- [What is required]
Check the listing below for lines with the word "screenshot" and say how many there are, with nothing but the number.

- [Source data]
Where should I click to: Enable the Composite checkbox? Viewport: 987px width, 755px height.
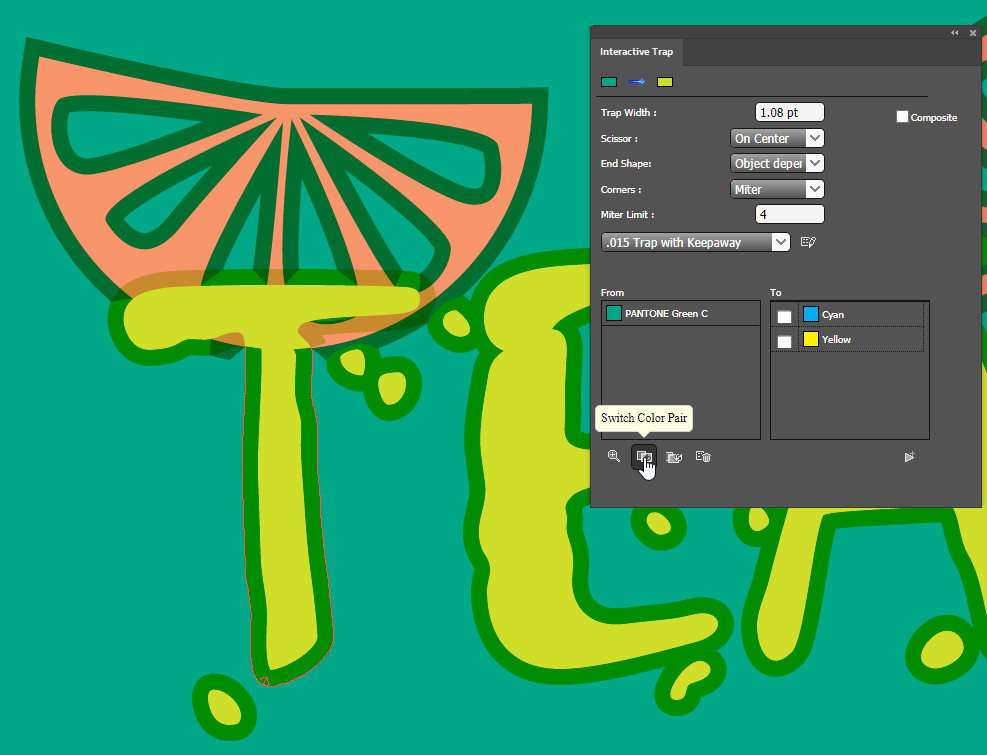tap(902, 117)
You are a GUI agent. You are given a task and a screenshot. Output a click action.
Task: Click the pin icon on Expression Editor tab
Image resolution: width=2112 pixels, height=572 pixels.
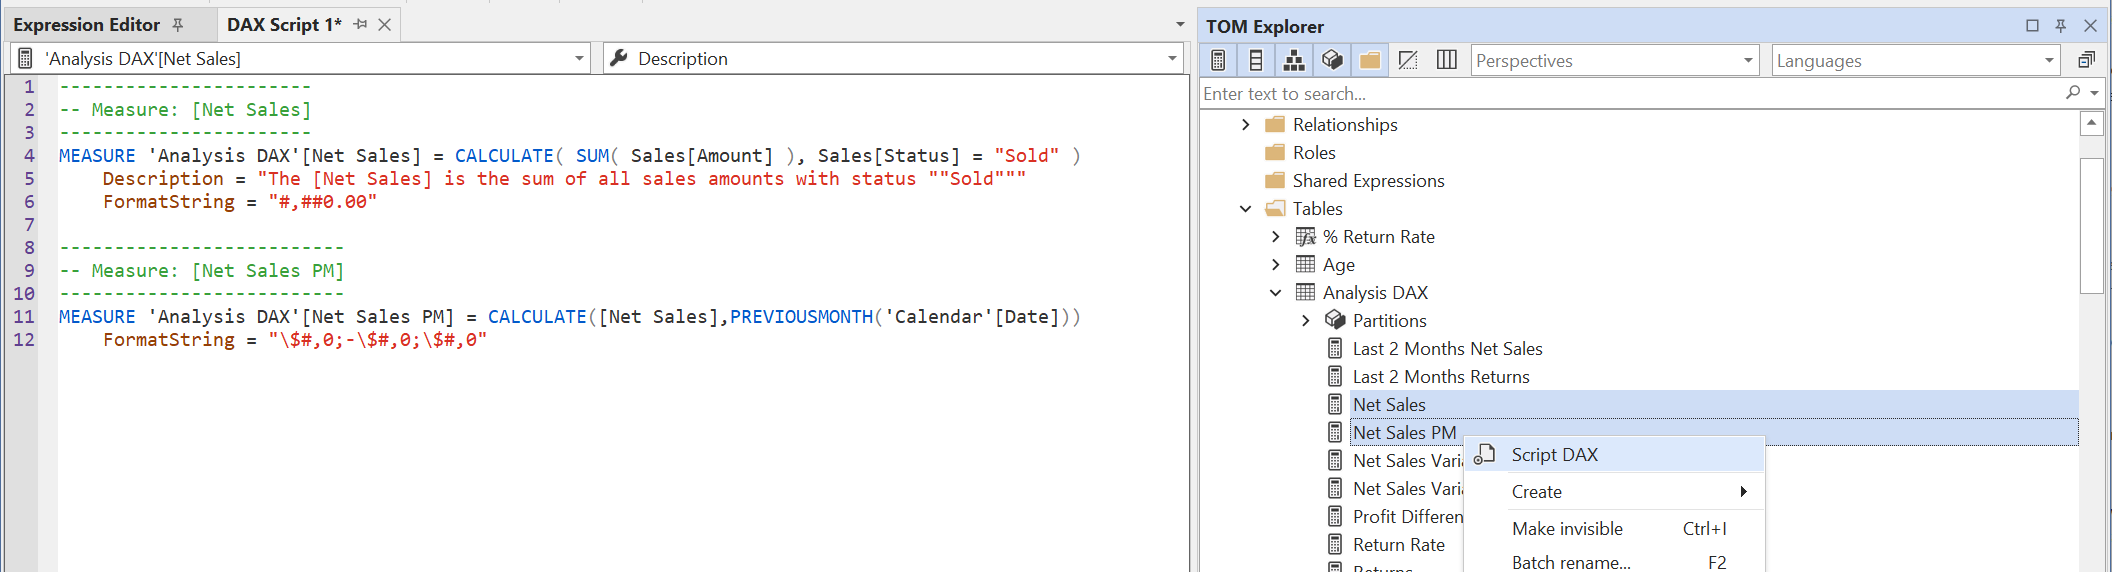point(178,25)
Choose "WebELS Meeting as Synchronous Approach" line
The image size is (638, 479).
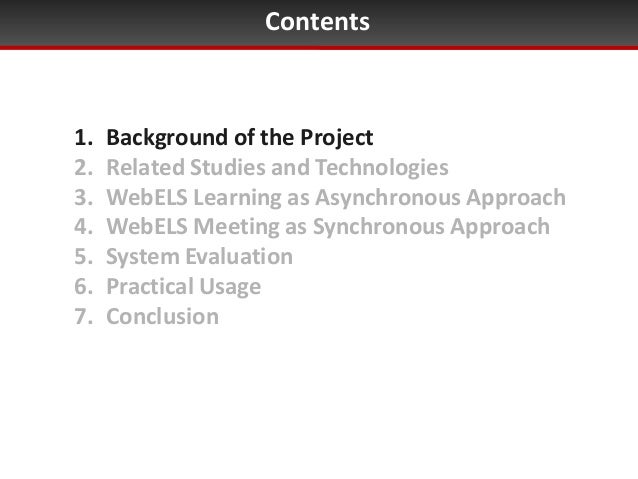[x=328, y=227]
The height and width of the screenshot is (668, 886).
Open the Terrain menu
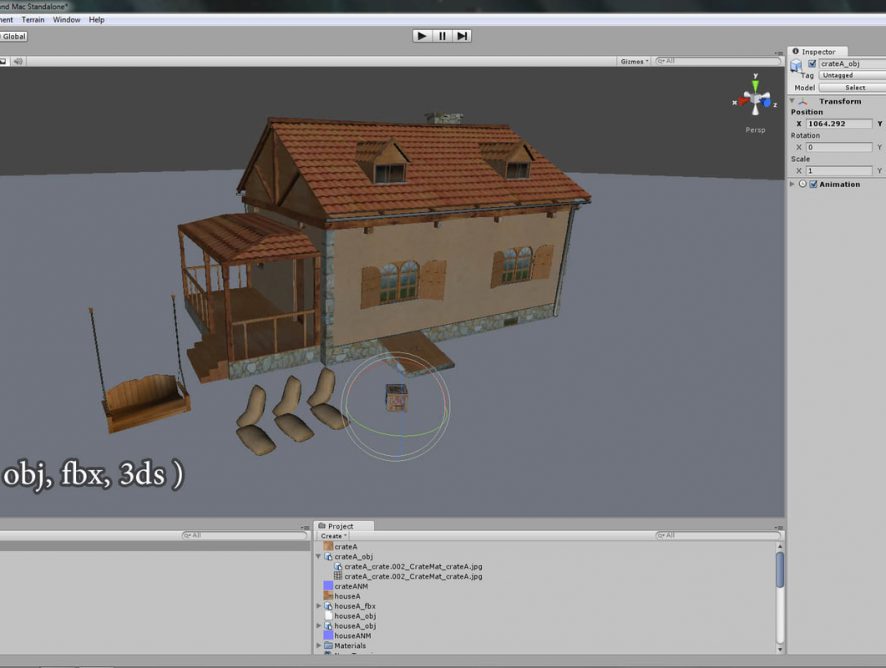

- [Written response]
2